Le rôle croissant de la société civile dans la décision publique est un élément tout à fait fondamental du monde actuel. Forts de l’expérience de cette réalité, les Conseils économiques et sociaux représentent des institutions essentielles du débat participatif qui permettent à l’Etat de prendre ses décisions sur une connaissance approfondie des attentes citoyennes. Et c’est justement la conscience commune de ce rapport repensé de l’individu au collectif et au pouvoir qui a été à l’origine de la création de l’Union des Conseils Economiques et Sociaux et Institutions Similaires des Etats et gouvernements membres de la Francophonie (UCESIF).

Inaugurée en 2004 lors de l’Assemblée Générale à Ouagadougou, l’UCESIF rassemble les Conseils économiques et sociaux (CES) de 22 pays(1) qui ont en commun la volonté affirmée de « promouvoir les droits économiques, sociaux et environnementaux dans l’espace francophone (2) » De ce fait, l’UCESIF s’inscrit dans le maillage des réseaux institutionnels qui, sous l’égide de l’Organisation Internationale de la Francophonie (OIF), visent à regrouper les institutions de compétences similaires des pays francophones en vue de créer un espace d’échanges d’expériences entre professionnels évoluant dans le même domaine d’activités. L’exercice de cette appartenance francophone distingue l’UCESIF des associations ou assemblées internationales, régionales ou sous-régionales telles l’Association internationale des Conseils Economiques et Sociaux et Institutions Similaires (AICESIS), EUROMED ou encore l’Union des Conseils Economiques et Sociaux Africains (UCESA).

En effet, porté par une langue partagée, des systèmes juridiques, des institutions et des modes de fonctionnement comparables, l’espace francophone est un cadre propice à la coopération. Adoptée à Paris le 13 mars 2012, la Charte de partenariat entre l’Organisation internationale de la Francophonie et les réseaux institutionnels consacre comme objectif prioritaire la collaboration « dans les domaines de la paix, de la démocratie et des droits de l’Homme »(3). Réaffirmant les principes de la déclaration de Bamako de 2000, la Charte « associe les réseaux institutionnels à l’observation et à l’évaluation permanentes des pratiques de la démocratie, des droits et des libertés dans l’espace francophone ».

━━━━━━━━━━━━━━━━━━━━━━━━━━━━━━

OBJECTIFS:
a - Restituez à l'identique le passage du texte sur l'UCESIF compris entre « Le rôle croissant » et « la Francophonie (UCESIF). », bornes incluses.
b - Pour chacune des affirmations suivantes, indiquez par oui ou par non si elle concorde avec le texte sur l'UCESIF, en citant les mots décisifs du texte. (i) L'UCESIF a été inaugurée en 2004 à Ouagadougou. (ii) La Charte de partenariat entre l'OIF et les réseaux institutionnels a été adoptée à Bamako. (iii) Le texte présente l'UCESIF comme une assemblée de même nature que l'AICESIS, dont rien ne la distingue.
c - Rédigez la suite du texte sur l'UCESIF à partir de sa dernière phrase.

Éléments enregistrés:
━━━━━━━━━━━━━━━━━━━━━━━━━━━━━━

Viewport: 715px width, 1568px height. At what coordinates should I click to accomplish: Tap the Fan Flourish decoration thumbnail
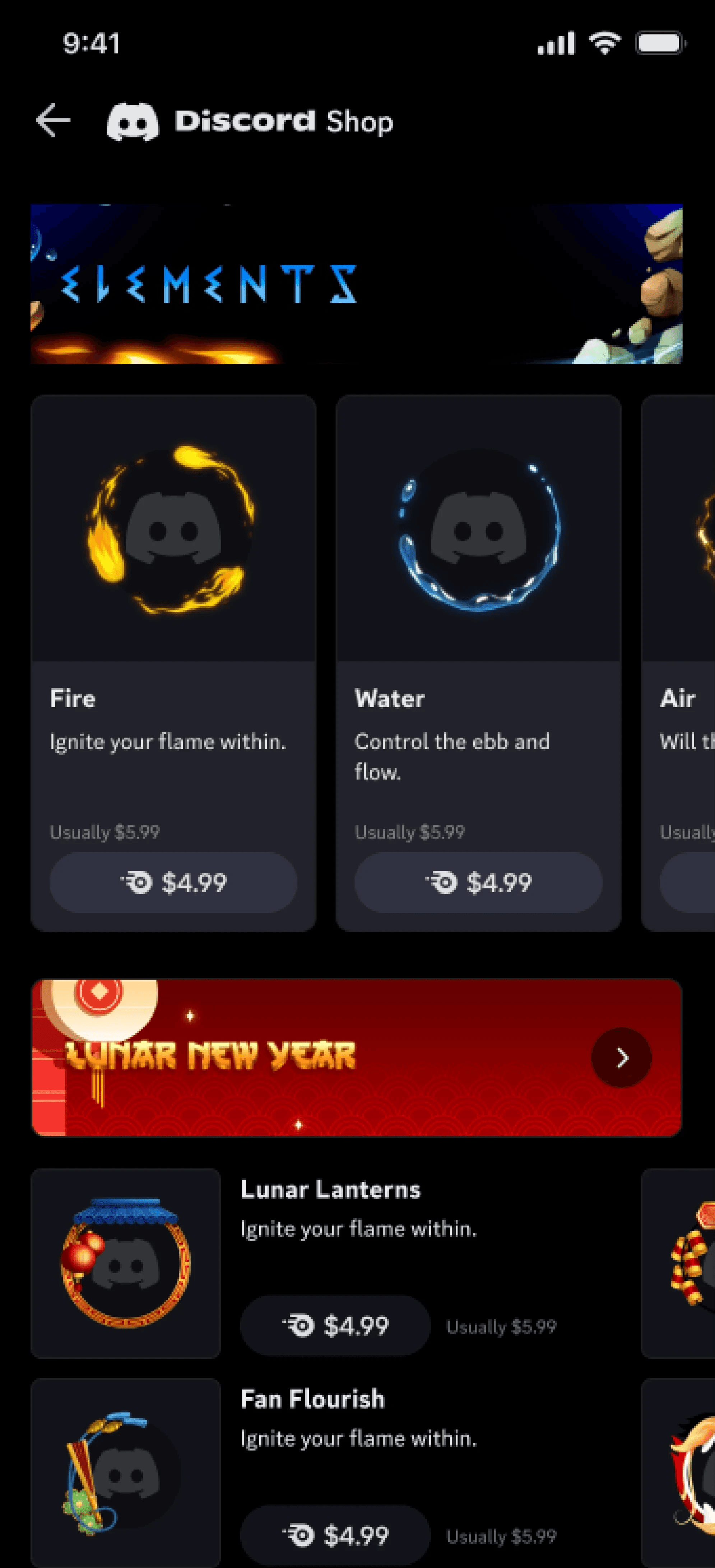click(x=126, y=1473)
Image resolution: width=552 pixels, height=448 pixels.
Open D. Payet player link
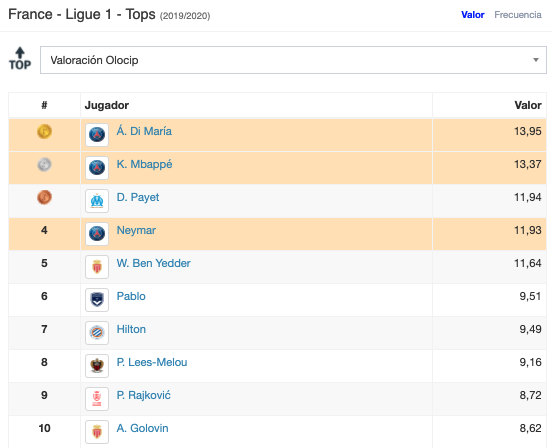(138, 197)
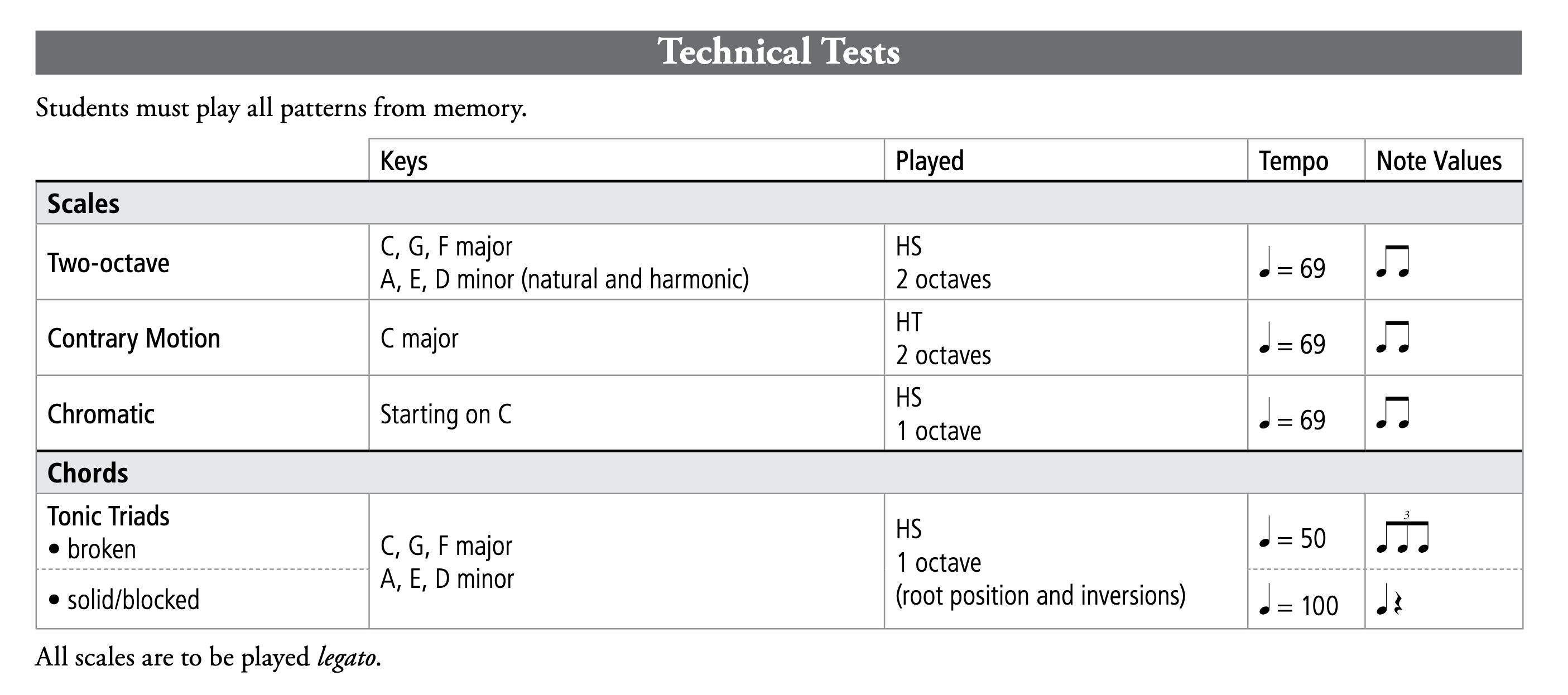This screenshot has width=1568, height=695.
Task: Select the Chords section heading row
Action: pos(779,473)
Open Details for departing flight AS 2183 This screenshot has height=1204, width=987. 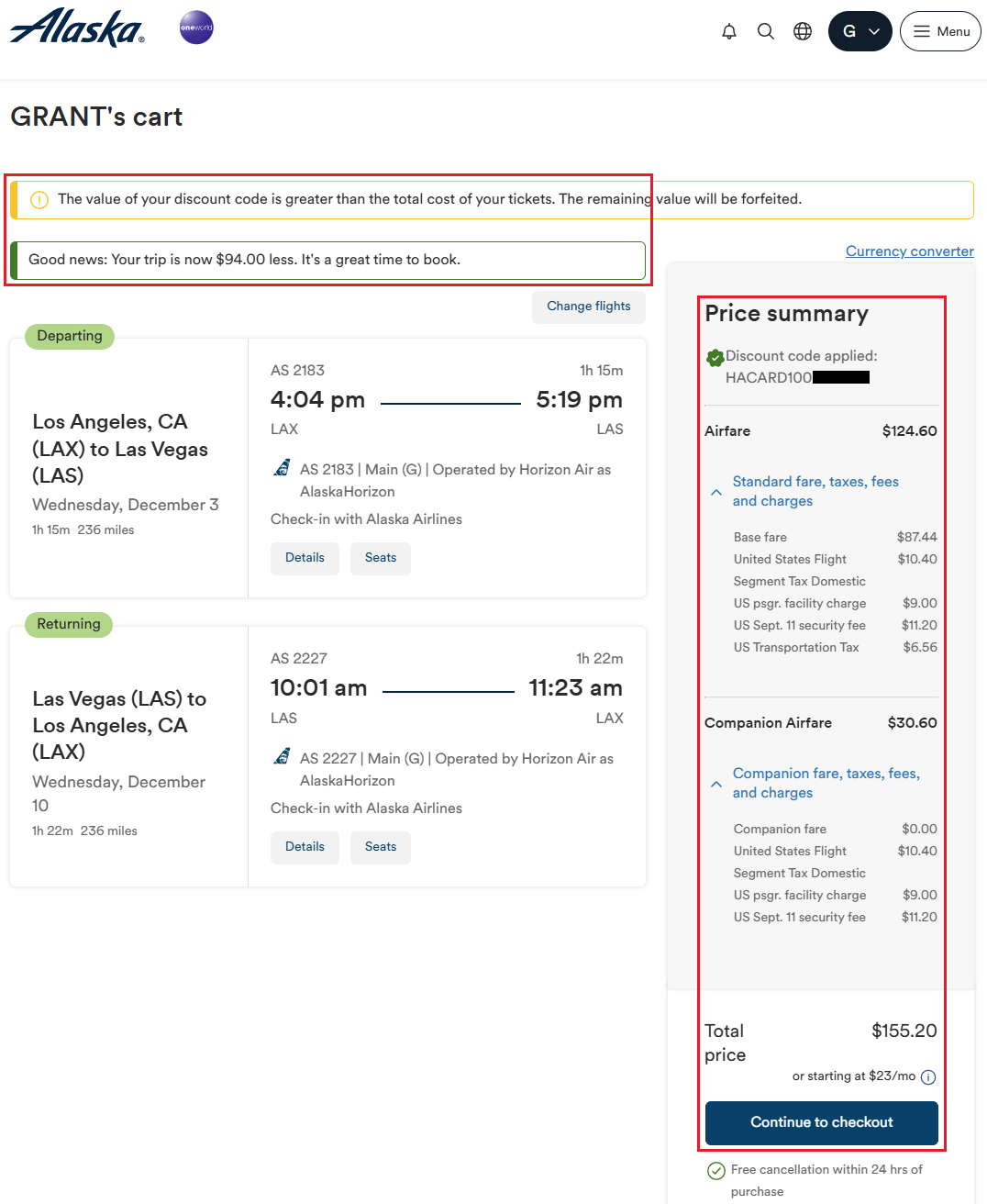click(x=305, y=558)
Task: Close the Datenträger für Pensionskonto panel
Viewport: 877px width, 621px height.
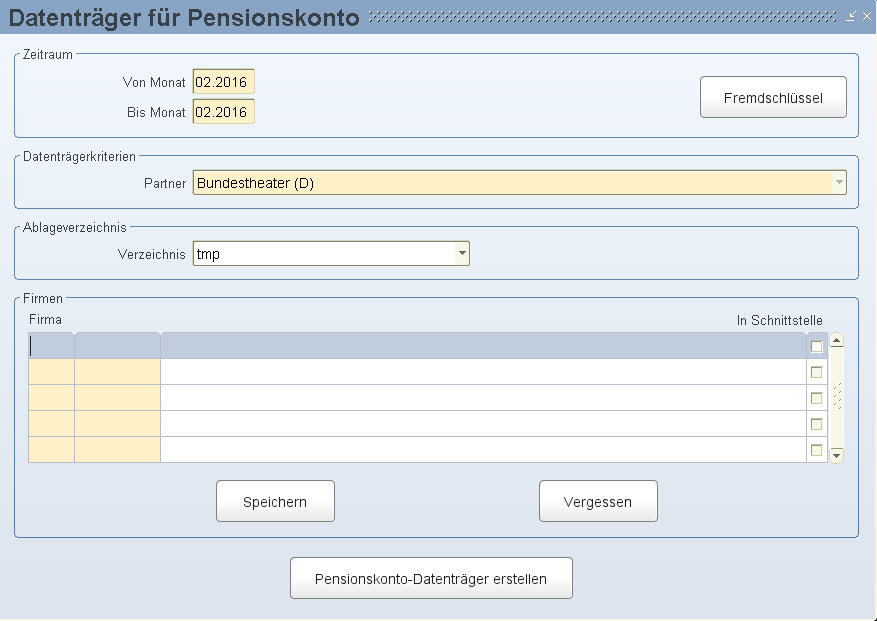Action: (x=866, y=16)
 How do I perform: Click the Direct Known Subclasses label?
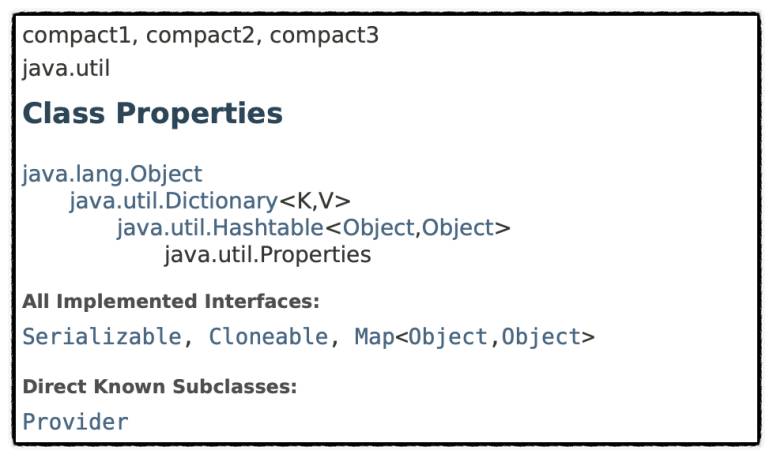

━━━━━━━━━━━━━━━━━━━━━━━━━━━━━━

RÉPONSES ATTENDUES:
a -
Le rôle croissant de la société civile dans la décision publique est un élément tout à fait fondamental du monde actuel. Forts de l’expérience de cette réalité, les Conseils économiques et sociaux représentent des institutions essentielles du débat participatif qui permettent à l’Etat de prendre ses décisions sur une connaissance approfondie des attentes citoyennes. Et c’est justement la conscience commune de ce rapport repensé de l’individu au collectif et au pouvoir qui a été à l’origine de la création de l’Union des Conseils Economiques et Sociaux et Institutions Similaires des Etats et gouvernements membres de la Francophonie (UCESIF).

b -
(i) Oui : « Inaugurée en 2004 lors de l’Assemblée Générale à Ouagadougou ».
(ii) Non : « Adoptée à Paris le 13 mars 2012 ».
(iii) Non : « L’exercice de cette appartenance francophone distingue l’UCESIF des associations ou assemblées internationales, régionales ou sous-régionales telles l’Association internationale des Conseils Economiques et Sociaux et Institutions Similaires (AICESIS) ».

c -
Dans la réalisation de cet objectif, l’UCESIF dispose d’une double capacité d’influence. Certes, comme rappelé ci-dessus, cette influence est relayée vers les instances de la Francophonie et notamment le sommet des chefs d’Etat et de gouvernement tous les deux ans et lors la conférence ministérielle qui en assure le suivi dans l’intervalle. Il s’agit donc d’une autorité sous-tendue par l’OIF qui dispose de moyens de pressions, sanctions qui peuvent être engagées en cas de ruptures démocratiques dans un pays membre comme l’avait illustré récemment le cas du Mali (4). Mais l’UCESIF dispose également des moyens d’action qui lui sont propres. Comme précisé dans la Charte de partenariat sus-citée, « les réseaux institutionnels francophones se caractérisent par leur autonomie et leur indépendance par rapport à l’OIF ». Ces structures souples et réactives sont mobilisées dans les secteurs du droit et de la justice, des droits de l’Homme, de la régulation, de la médiation et des élections et, en raison de leur expertise, constituent une source précieuse d’information de l’OIF.

Les réalisations de l’UCESIF dans un contexte économique et social fragile

L’UCESIF tend à créer des solidarités de proximité entre les CES. Cela se traduit par un soutien au renforcement mutuel des compétences à travers le partage d’expériences, la formation par les pairs et la réalisation d’actions communes pouvant notamment conduire à la production d’outils tels que des bases de données ou des publications. En tant que forum citoyen du dialogue social et civil, l’UCESIF a décidé d’organiser des rencontres internationales et des travaux sur le rôle des CES en matière de prévention des conflits, dans le cadre des consultations électorales (5) ou encore des crises sociales.

Il est pourtant indéniable que les CES membres de l’UCESIF doivent faire face dans leur grande majorité à des difficultés en matière de ressources financières et de personnels. Ils peuvent également rencontrer des difficultés à s’assurer une assise dans le paysage institutionnel national. Les raisons en sont diverses : manque de visibilité de l’institution ou des retombées positives pouvant venir de son travail, concurrence entre les institutions due à une mauvaise coordination interinstitutionnelle, transition politique non achevée comme celle avec laquelle s’était confronté le Niger (6), remise en question profonde des institutions à la suite de mouvements comme ceux du Printemps arabe, comme en témoigne de son côté le cas tunisien (7). Ces situations peuvent conduire à un respect incomplet des dispositions relatives aux compétences des CES par les gouvernements qui peuvent dans certains pays les marginaliser.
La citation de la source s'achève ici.